Ces études nous donnent beaucoup de raisons de penser que la plupart des patients estiment que les soins de santé sont de haute qualité, tout en étant adaptés à leurs besoins. De ce fait, les assurés sont prêts à en payer le prix. Cela ne signifie évidemment pas qu’il n’existe aucun potentiel d’économie.

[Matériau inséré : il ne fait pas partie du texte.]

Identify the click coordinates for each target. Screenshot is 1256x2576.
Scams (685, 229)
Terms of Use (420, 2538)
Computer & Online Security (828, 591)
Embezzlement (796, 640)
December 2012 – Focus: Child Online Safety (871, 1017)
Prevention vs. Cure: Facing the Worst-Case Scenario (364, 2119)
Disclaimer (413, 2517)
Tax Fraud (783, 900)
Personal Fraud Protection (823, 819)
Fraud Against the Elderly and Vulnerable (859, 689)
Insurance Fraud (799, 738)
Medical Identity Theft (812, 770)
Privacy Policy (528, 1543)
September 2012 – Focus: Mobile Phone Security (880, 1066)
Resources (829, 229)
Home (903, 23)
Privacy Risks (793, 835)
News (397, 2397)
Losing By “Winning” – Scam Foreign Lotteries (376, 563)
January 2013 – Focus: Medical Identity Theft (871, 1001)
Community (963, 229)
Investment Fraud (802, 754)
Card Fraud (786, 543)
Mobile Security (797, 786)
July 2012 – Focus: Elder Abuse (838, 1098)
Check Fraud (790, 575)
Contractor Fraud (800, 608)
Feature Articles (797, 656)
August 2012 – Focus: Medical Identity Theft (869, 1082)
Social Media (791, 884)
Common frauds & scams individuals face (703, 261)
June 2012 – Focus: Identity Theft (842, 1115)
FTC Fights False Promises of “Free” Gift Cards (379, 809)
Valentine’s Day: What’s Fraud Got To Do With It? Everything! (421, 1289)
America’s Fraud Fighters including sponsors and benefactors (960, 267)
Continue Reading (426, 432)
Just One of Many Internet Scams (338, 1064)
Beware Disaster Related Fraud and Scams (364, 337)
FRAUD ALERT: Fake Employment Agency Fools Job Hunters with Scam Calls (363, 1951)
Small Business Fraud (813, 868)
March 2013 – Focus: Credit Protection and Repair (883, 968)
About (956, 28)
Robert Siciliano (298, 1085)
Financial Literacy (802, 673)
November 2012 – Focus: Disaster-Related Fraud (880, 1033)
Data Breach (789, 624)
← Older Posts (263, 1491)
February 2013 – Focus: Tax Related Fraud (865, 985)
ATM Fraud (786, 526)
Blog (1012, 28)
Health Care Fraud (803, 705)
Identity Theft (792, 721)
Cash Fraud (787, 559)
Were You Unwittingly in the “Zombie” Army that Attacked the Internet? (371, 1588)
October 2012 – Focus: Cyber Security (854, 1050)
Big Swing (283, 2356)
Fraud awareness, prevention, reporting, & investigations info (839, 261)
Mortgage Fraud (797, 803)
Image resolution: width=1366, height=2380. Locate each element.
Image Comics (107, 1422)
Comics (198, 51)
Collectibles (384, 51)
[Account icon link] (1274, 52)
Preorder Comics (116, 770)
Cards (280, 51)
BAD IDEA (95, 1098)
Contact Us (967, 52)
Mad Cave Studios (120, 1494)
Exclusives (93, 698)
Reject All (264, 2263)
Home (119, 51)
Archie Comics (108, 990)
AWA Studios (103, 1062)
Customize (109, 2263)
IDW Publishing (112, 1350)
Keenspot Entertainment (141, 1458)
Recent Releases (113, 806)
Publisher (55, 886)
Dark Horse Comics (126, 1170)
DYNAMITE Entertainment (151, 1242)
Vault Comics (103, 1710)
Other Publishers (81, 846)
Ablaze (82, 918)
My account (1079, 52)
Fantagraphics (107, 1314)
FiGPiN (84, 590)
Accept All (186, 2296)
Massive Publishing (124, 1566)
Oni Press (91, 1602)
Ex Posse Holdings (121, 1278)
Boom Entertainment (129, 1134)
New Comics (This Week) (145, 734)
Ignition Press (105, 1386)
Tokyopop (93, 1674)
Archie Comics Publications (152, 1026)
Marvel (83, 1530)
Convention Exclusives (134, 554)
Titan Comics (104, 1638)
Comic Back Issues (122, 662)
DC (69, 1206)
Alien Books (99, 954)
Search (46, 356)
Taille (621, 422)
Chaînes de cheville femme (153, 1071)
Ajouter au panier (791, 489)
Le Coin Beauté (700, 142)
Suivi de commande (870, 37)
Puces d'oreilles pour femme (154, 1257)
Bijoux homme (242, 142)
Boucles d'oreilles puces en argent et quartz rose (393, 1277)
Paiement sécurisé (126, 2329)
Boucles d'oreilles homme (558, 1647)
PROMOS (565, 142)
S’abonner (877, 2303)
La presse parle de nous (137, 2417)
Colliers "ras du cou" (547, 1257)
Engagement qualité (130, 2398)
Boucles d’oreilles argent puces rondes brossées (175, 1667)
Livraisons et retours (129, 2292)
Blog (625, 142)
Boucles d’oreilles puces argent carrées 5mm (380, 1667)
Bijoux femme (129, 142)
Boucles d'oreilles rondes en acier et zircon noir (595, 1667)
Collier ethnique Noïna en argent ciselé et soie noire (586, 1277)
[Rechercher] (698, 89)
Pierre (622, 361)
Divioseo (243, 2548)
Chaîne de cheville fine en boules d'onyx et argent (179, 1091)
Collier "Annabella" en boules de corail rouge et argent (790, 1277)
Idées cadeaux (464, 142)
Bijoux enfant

Il est bien évident que le mieux serait d’économiser des coûts de santé sans s’opposer à des prestations offrant un bénéfice équivalent. Or, il existe aussi des réformes qui n’impliquent pas forcément une perte d’avantages ou de bénéfice. L’assurance pourrait par exemple ne rembourser que les génériques au lieu des préparations originales, lorsque c’est possible, et les médicaments pour les maladies mineures pourraient être à la charge des patients (cf. fig. 1). Dans tous les cas, il est important de mettre en garde contre un rationnement mis en place sur la seule perspective des coûts.

Résumé

En considérant le système de santé de notre pays du point de vue des patients et des assurés, on remarque qu’il est beaucoup question de coûts, et très peu des avantages apportés par la médecine. Cette focalisation sur les coûts risque de conduire à des erreurs d’appréciation politique avec une perte plus importante pour les assurés que les coûts économisés. La plupart des études sur le système de santé se fondent sur des indicateurs de qualité et de satisfaction, qui ne sont cependant pas suffisants pour préciser le lien entre coûts et bénéfices. Une possibilité serait donc de quantifier ces derniers en unités monétaires. Les quelques études à ce sujet en Suisse indiquent que, dans l’ensemble, les soins d’aujourd’hui génèrent davantage de bénéfices pour les assurés qu’ils ne leur en coûtent en primes d’assurance-maladie. Enfin, les assurés font état d’une forte propension à payer dans deux domaines en particulier pour lesquels un rationnement est souvent requis afin de répondre au coût élevé: l’accès direct aux innovations et les traitements en fin de vie.